YOUR GOAL => Output, exactly and with no pictures, the line that contains "Image resolution: width=971" and every line that comes after it in the data below, the last one included.

::: MATERIAL SHOWN :::

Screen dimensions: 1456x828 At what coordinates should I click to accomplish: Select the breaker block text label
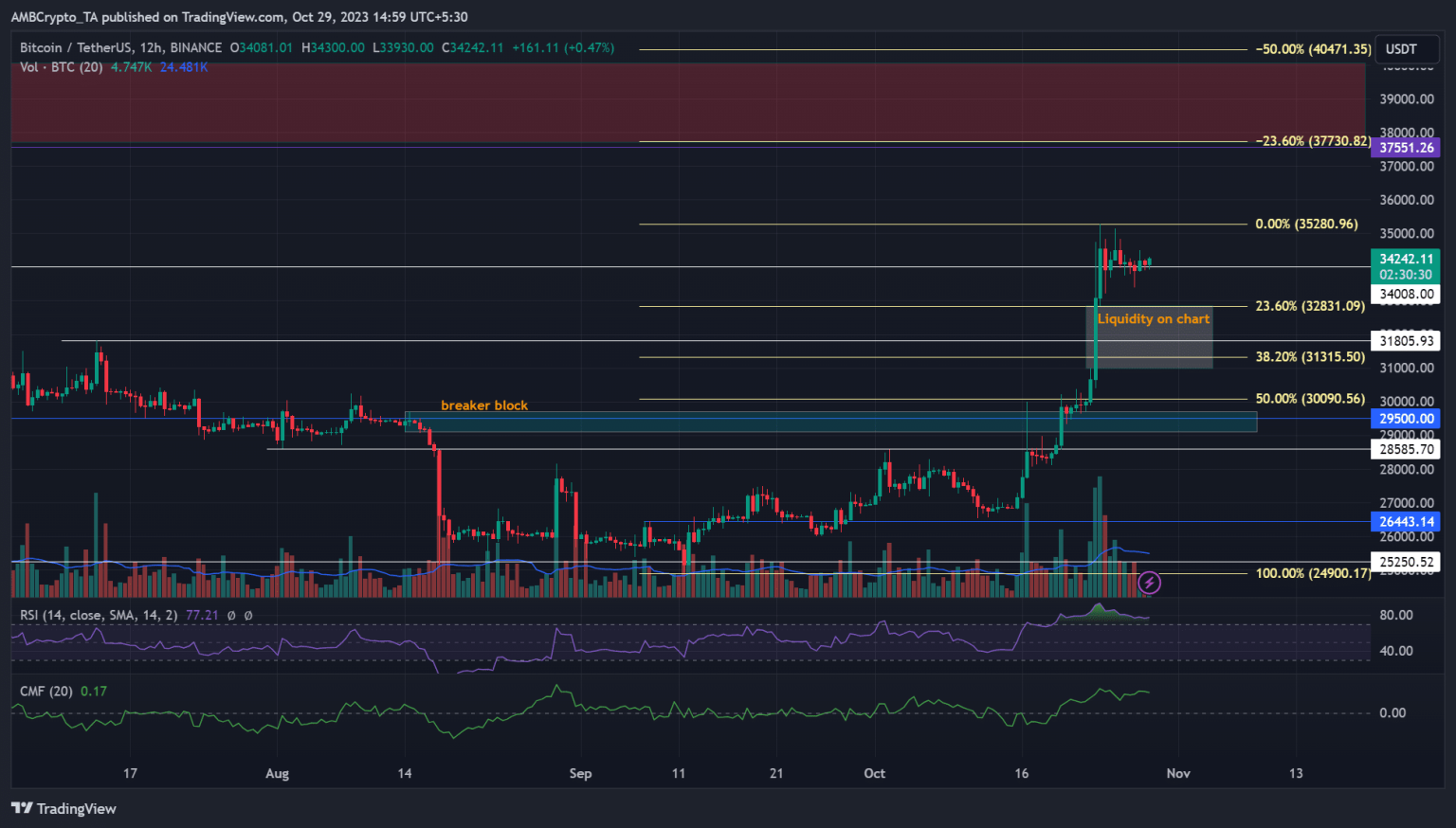(x=483, y=405)
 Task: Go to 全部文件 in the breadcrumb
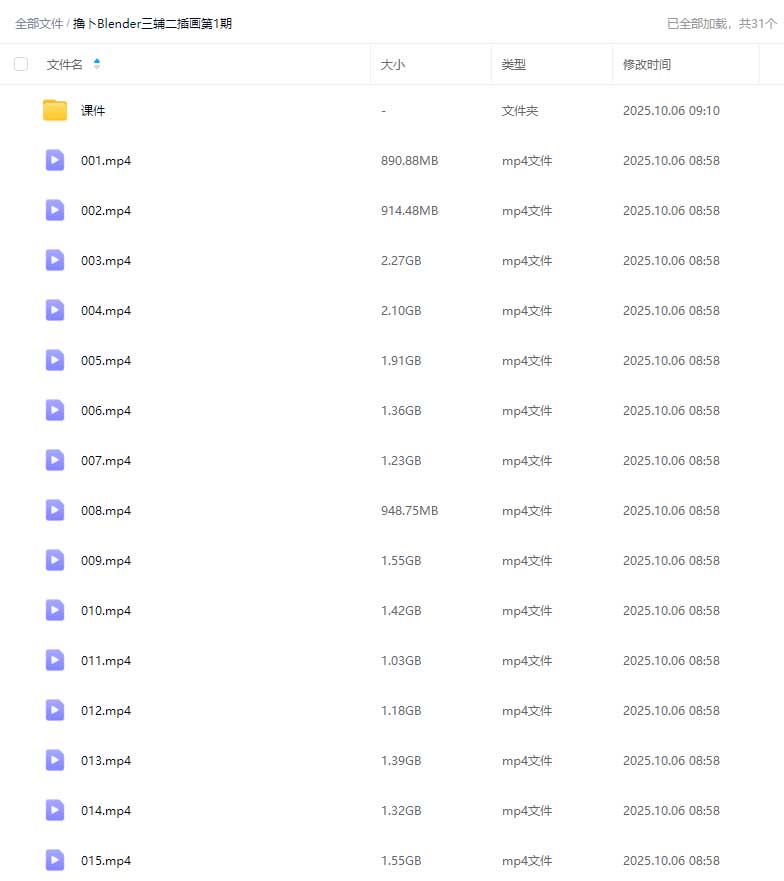coord(39,23)
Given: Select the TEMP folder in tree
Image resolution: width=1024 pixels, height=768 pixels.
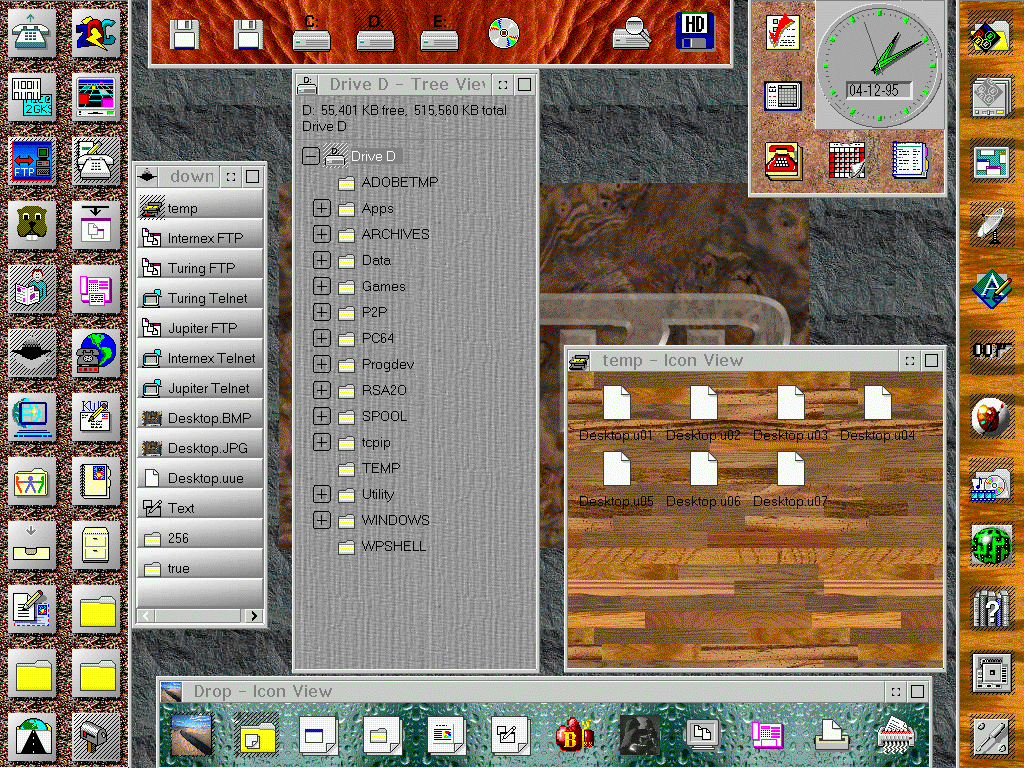Looking at the screenshot, I should (x=380, y=469).
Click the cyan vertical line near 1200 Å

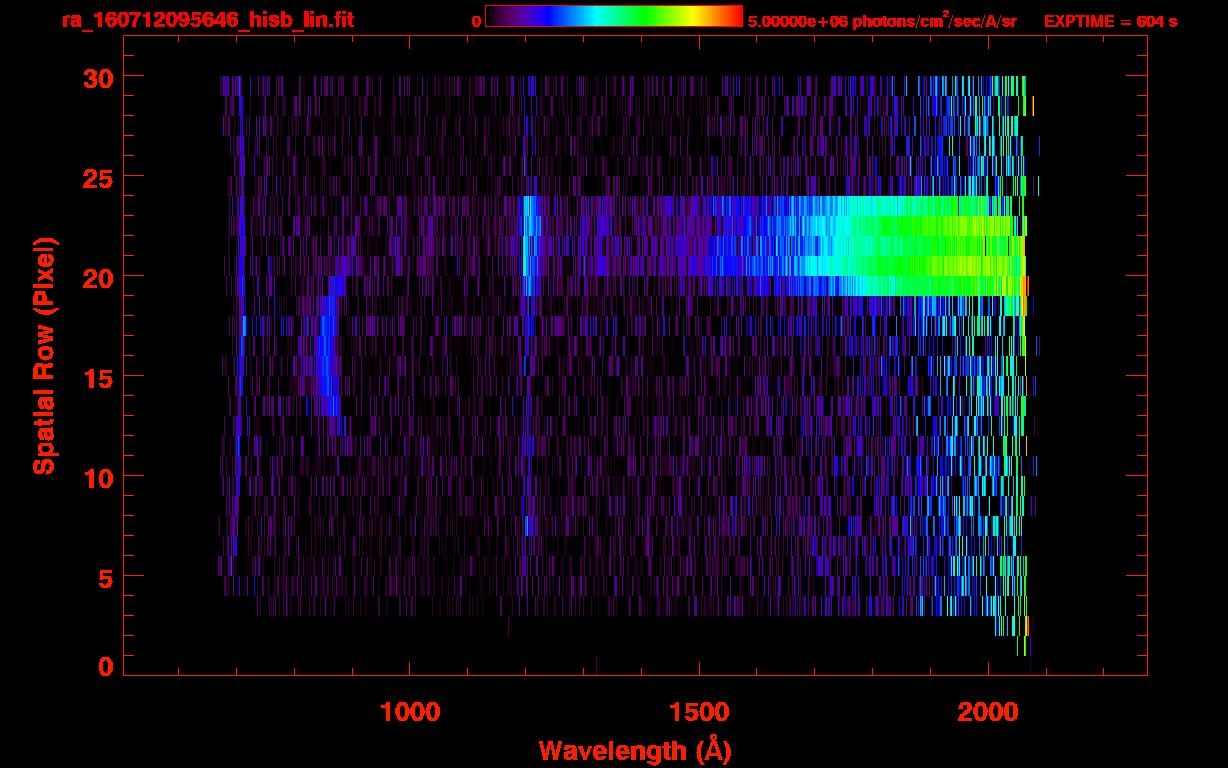point(527,240)
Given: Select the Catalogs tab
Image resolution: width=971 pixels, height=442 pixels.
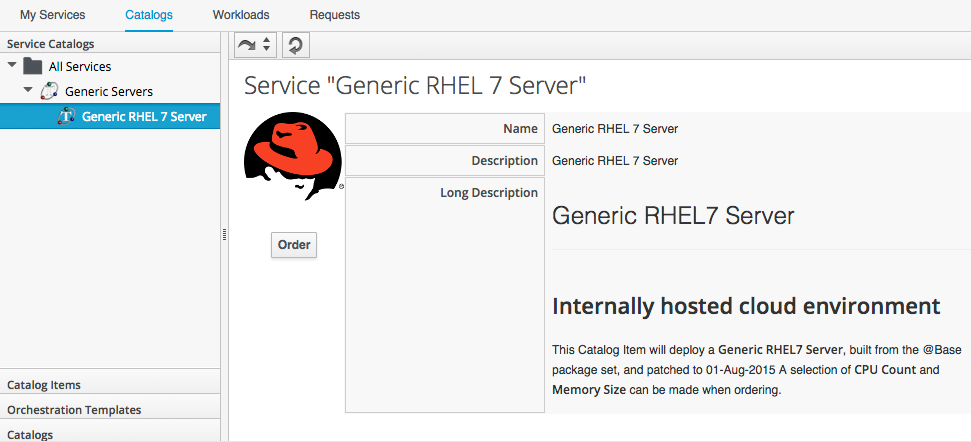Looking at the screenshot, I should point(149,15).
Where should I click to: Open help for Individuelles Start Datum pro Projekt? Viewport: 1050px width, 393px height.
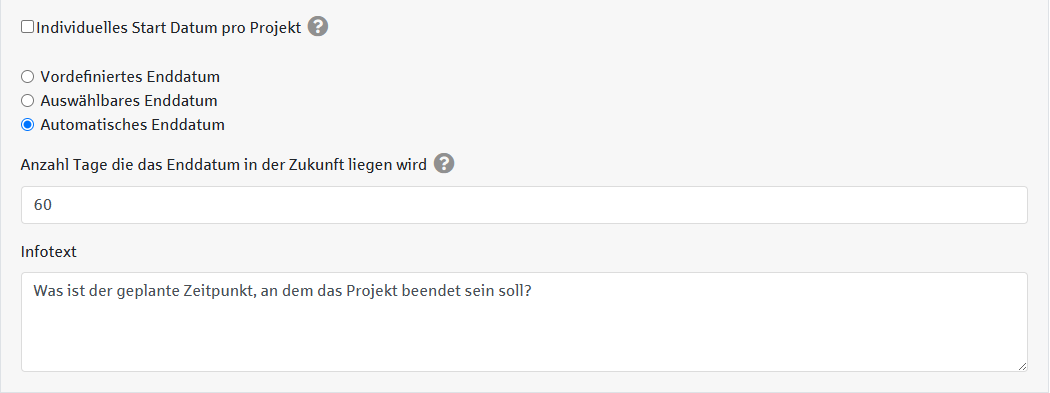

:::

EXERCISE SOLUTION =>
Image resolution: width=971 pixels, height=442 pixels.
Looking at the screenshot, I should point(149,15).
Where should I click to: Open help for Individuelles Start Datum pro Projekt? Viewport: 1050px width, 393px height.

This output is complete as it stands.